**Problem statement**
Only the pictures stay out; every record is to be quoted exactly.

**Records shown**

# # #

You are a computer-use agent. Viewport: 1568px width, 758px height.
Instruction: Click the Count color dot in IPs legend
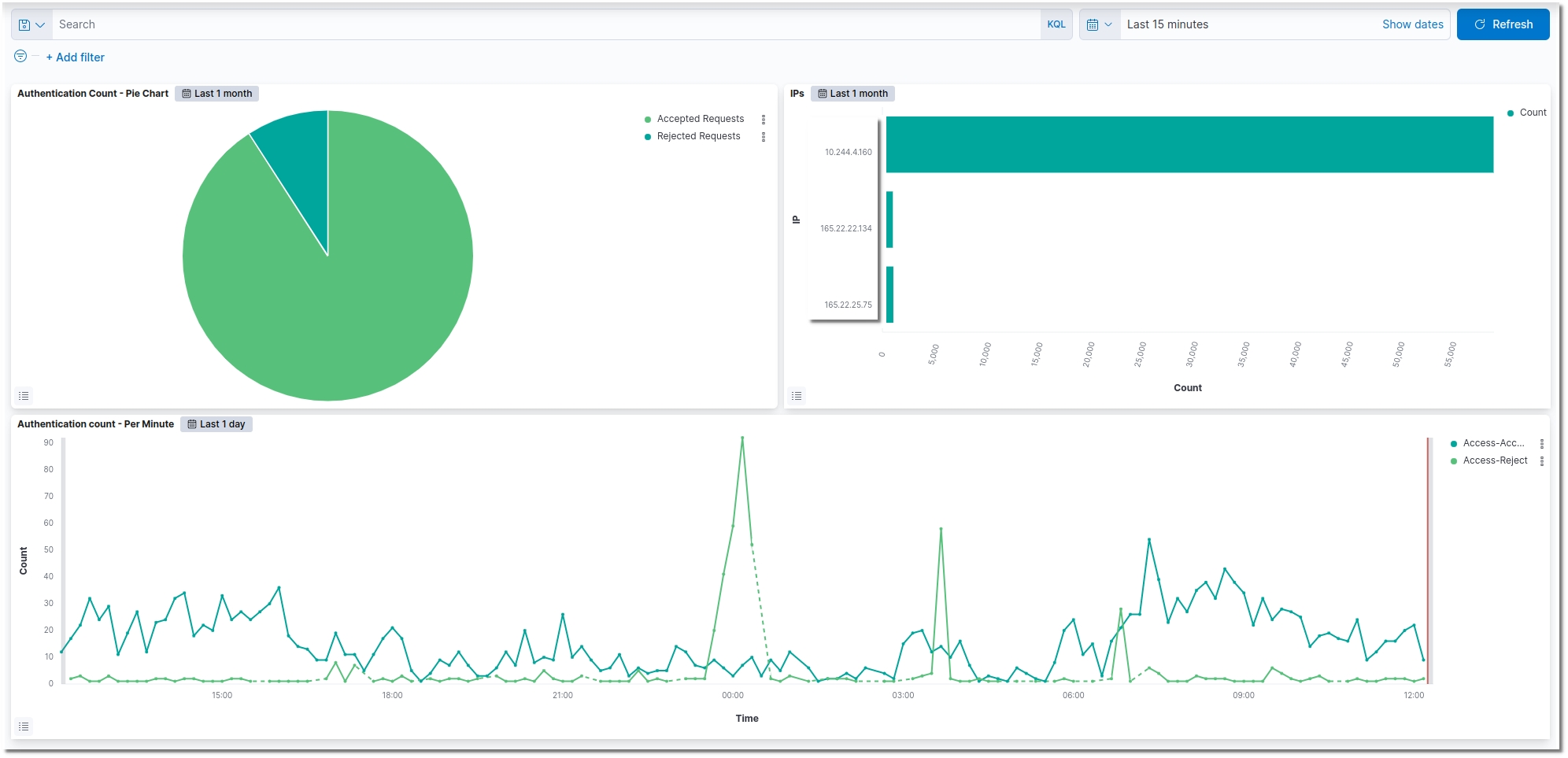pyautogui.click(x=1511, y=113)
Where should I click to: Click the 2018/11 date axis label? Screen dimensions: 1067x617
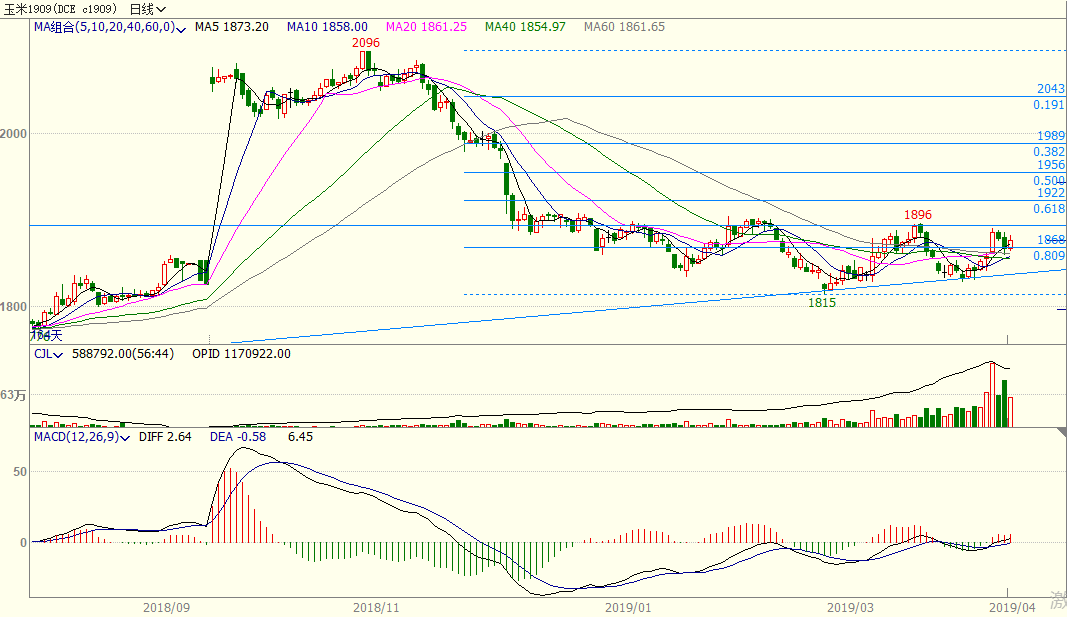coord(376,607)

# # #

**Task response**
You are a computer-use agent. Viewport: 1568px width, 758px height.
Instruction: Click the Count color dot in IPs legend
pyautogui.click(x=1511, y=113)
Where should I click to: Click the 2018/11 date axis label? Screen dimensions: 1067x617
coord(376,607)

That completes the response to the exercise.